La Russie, elle, experte ès catastrophes atomiques et traditionnellement indulgente avec son ancien protégé communiste, a exprimé ouvertement son inquiétude. «Le réacteur est dans un état cauchemardesque. Il pourrait entraîner des conséquences terribles pour la péninsule coréenne», affirmait une source diplomatique russe en septembre. Un diagnostic préoccupant, confirmé par des experts occidentaux. «Yongbyon rassemble les ingrédients du désastre parfait», explique Peter Hayes, spécialiste de l’énergie nord-coréenne au Royal Melbourne Institute of Technology.

La première source d’inquiétude provient de la technologie dite «Magnox» utilisée à Yongbyon, datant des années 1950 et qui a été depuis abandonnée même par la Russie et la Chine, du fait de sa dangerosité. Cette technologie a recours au graphite et non à l’eau pour stopper les neutrons. Un matériel extrêmement inflammable qui fut à l’origine de l’un des accidents les plus graves en Occident, l’incendie de la centrale de Wind­scale en 1957, au Royaume-Uni.

Cette faiblesse fondamentale est encore aggravée par un second facteur spécifique à Yongbyon: l’usage de graphite périmé. En raison des sanctions internationales, Pyongyang n’est pas en mesure d’importer ce matériau qui doit normalement être changé tous les dix ans. Un suremploi qui augmente encore le risque inflammable. En cas d’incendie, le scénario catastrophe est déjà écrit, selon le professeur Seo Kyun-reul. A la moindre étincelle, le graphite subira une «déflagration», prendra feu et les ingénieurs perdront le contrôle du réacteur. A mesure que la température monte au cœur, un implacable engrenage s’enclenche. A son tour, le CO2 utilisé dans le système de refroidissement à Yongbyon s’échauffera puis se mettra à fuir. Avant de provoquer une explosion sous la force de la pression, catapultant en altitude un nuage de particules hautement radioactives, comme à Tchernobyl.

«Brasier radioactif»

En théorie, la faible puissance de 5 mégawatts de la centrale devrait limiter l’ampleur d’un accident, comparé à la catastrophe ukrainienne déclenchée par un réacteur de 1000 mégawatts. Mais c’est sans compter sur la concentration de matériaux radioactifs hautement inflammable entreposés à proximité: un centre de traitement du plutonium, une usine d’enrichissement, et surtout les piscines où baignent des milliers de barres de combustible nucléaire usagées et hautement radioactives. «C’est un grand magasin de l’atome. Si le feu se déclare sur l’une des installations, il risque de se propager à l’ensemble du site et provoquer un immense brasier radioactif», met en garde Seo Kyun-reul.

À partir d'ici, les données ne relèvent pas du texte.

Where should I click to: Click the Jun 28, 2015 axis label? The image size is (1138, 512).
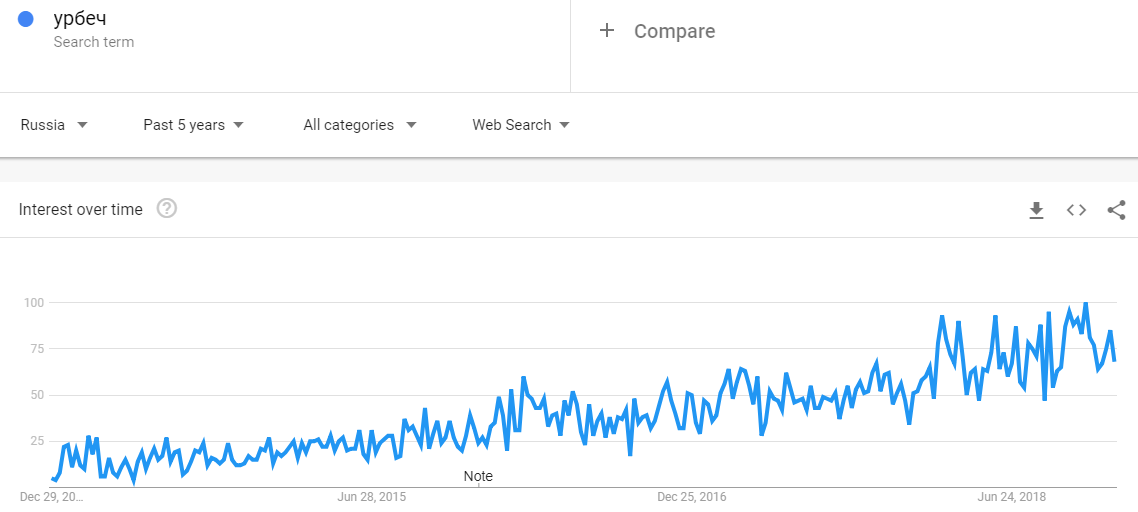371,496
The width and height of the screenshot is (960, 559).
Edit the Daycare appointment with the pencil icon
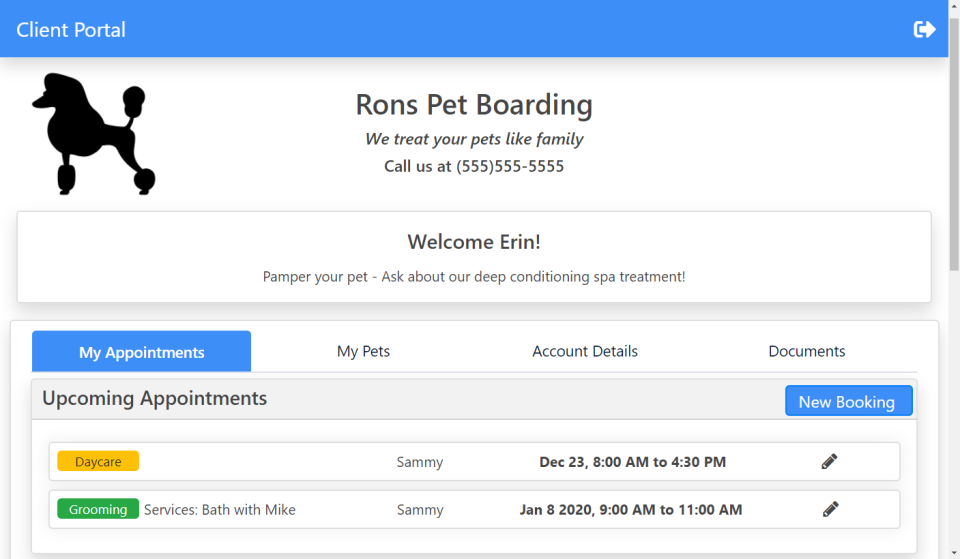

Un scénario aux conséquences incalculables pour le régime et ses voisins. En quelques heures, les particules radioactives atteindront Pyongyang, à seulement 90 km, et pourraient menacer Séoul, à 250 km au sud. Les vents dominants les emporteront vers Vladivostok et le nord du Japon. Les difficultés de la troisième économie mondiale à faire face à Fukushima laissent entrevoir l’impuissance d’une Corée du Nord appauvrie en cas de désastre. «Les ingénieurs nord-coréens ont l’habitude de travailler avec ce matériel vétuste. Ils savent ce qu’ils font», tempère un expert américain qui a visité les lieux en 2010. «Face à du matériel défectueux, les meilleurs ingénieurs sont impuissants», prévient Seo Kyun-reul.